# Text excerpt:
==============================

This is the live blog of Lecture 5 of my graduate class “Convex Optimization.” A Table of Contents is here.
One of the main points of emphasis of this course is being able to see convexity in nonconvexity. Some modeling problems that feel very nonconvex can be massaged into a list of convex constraints and costs that are potentially solvable.
One of the simplest sets of nearby models are functions that are convex after applying an invertible function. Let’s say we have some invertible function h and consider the family of functions where h(f) is convex or concave. For lack of a better naming convention, we could call such a function h-convex or h-concave. Any such functions should be easy to optimize because all you’d have to do is apply h and then perform local search. You can also use h-convex functions in constraints. If f is h-convex, the set f(x)≤B is convex because it is equal to the set h(f(x))≤h(B). Hence if you end up with an h-convex or h-concave function in your modeling problem, don’t fear.
The most common instance of this sort of thing is log-concavity. A function is log-concave if its logarithm is concave. Log-concavity gets its own special name because of its ubiquity in probability and statistics. Almost all of the probability distributions we learn in statistics are log-concave. The normal distribution, the exponential distribution, the uniform distribution, and the logistic distribution are all log-concave. For most parameter regimes of interest, the Wishart distribution, the Dirichlet distribution, the gamma distribution, the chi-square distribution, the beta distribution, and the Weibull distribution are also log-concave.
Finding the maximum of the density of a log-concave distribution can be done by local search. For many such models, maximum likelihood estimation is similarly a convex optimization problem (statisticians love maximum likelihood estimation). Another surprising feature of the log-concave distributions is that they are closed under statistical operations. A sum of independent log-concave random variables is log-concave. Moreover, the marginal distribution of log-concave distributions is also log-concave.1
These computational facts explain more than anything else why we use these distributions. We know almost nothing is really normally distributed, but it’s so convenient to use the normal distribution that we throw up our hands and force ourselves to see the world as if it were normal. Hidden convexity explains many of our modeling habits.
Beyond log-concave functions, there are log-convex functions, exp-convex functions, exp-concave functions, and so on. You can and should add all of these to your modeling toolbox.
Beyond the simple notion of h-convexity, we can take a further step into the weird by looking at quasiconvex functions. Quasiconvexity generalizes the idea of unimodality. If a function is nonincreasing up to some point and then nonincreasing after that, it should be easy to optimize:
Such a function is called unimodal. One key feature of this function is all of the sublevel sets (the set of all x whose function values are less than B) are intervals.

==============================

# Information supplied:
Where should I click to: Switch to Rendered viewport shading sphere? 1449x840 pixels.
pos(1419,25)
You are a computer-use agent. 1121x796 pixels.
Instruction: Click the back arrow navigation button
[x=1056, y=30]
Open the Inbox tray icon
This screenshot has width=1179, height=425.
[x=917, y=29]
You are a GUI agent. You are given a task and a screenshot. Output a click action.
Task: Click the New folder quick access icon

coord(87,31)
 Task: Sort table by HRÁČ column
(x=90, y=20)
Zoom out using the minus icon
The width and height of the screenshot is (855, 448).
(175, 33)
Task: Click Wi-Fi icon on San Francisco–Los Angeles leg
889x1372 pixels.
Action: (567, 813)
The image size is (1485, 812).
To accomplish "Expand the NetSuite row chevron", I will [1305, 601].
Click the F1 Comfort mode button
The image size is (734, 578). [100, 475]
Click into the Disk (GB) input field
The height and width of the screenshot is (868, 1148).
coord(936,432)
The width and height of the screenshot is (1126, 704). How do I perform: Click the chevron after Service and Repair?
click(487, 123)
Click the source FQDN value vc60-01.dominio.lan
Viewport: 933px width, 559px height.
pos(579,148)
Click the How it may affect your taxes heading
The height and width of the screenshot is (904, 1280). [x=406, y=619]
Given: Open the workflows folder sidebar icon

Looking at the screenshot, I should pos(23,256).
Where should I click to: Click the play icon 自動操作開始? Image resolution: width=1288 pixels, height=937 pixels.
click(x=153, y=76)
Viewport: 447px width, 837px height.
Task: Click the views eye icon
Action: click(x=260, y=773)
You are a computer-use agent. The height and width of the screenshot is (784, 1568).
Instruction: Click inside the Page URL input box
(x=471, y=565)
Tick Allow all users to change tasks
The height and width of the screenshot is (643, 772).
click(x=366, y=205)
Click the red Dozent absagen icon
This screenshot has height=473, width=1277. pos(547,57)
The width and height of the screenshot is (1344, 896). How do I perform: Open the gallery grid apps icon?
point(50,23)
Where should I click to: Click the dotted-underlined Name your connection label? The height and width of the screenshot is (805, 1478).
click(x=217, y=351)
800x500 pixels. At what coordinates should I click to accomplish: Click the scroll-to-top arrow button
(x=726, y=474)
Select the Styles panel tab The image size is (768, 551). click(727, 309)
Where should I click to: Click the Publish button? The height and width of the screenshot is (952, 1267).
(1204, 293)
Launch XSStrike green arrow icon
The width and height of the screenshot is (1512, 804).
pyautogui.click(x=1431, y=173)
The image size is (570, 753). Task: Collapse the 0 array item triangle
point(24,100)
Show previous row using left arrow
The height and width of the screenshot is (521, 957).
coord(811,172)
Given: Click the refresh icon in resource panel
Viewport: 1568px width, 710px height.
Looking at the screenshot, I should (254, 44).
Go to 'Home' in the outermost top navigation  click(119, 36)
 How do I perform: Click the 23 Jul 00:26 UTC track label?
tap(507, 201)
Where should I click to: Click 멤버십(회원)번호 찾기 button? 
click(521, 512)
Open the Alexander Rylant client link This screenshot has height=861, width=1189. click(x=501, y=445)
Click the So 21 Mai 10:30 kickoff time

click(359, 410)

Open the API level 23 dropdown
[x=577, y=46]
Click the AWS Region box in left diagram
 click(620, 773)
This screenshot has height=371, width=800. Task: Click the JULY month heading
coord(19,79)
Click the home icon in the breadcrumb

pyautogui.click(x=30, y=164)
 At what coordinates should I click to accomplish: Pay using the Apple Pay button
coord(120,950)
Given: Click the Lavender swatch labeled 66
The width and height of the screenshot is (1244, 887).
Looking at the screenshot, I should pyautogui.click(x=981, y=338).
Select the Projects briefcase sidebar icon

==============================

# Written instruction A:
In the convex optimization excerpt, what is a function called when its logarithm is concave?
# Written instruction B:
Reproduce the records word for word, starting at their first line and ending at the line that contains "The image size is (734, 578). [100, 475]".
The convex optimization excerpt and the records were taken from separate sources.

# Answer A:
It is called log-concave.

# Answer B:
Where should I click to: Switch to Rendered viewport shading sphere? 1449x840 pixels.
pos(1419,25)
You are a computer-use agent. 1121x796 pixels.
Instruction: Click the back arrow navigation button
[x=1056, y=30]
Open the Inbox tray icon
This screenshot has width=1179, height=425.
[x=917, y=29]
You are a GUI agent. You are given a task and a screenshot. Output a click action.
Task: Click the New folder quick access icon

coord(87,31)
 Task: Sort table by HRÁČ column
(x=90, y=20)
Zoom out using the minus icon
The width and height of the screenshot is (855, 448).
(175, 33)
Task: Click Wi-Fi icon on San Francisco–Los Angeles leg
889x1372 pixels.
Action: (567, 813)
The image size is (1485, 812).
To accomplish "Expand the NetSuite row chevron", I will [1305, 601].
Click the F1 Comfort mode button
The image size is (734, 578). [100, 475]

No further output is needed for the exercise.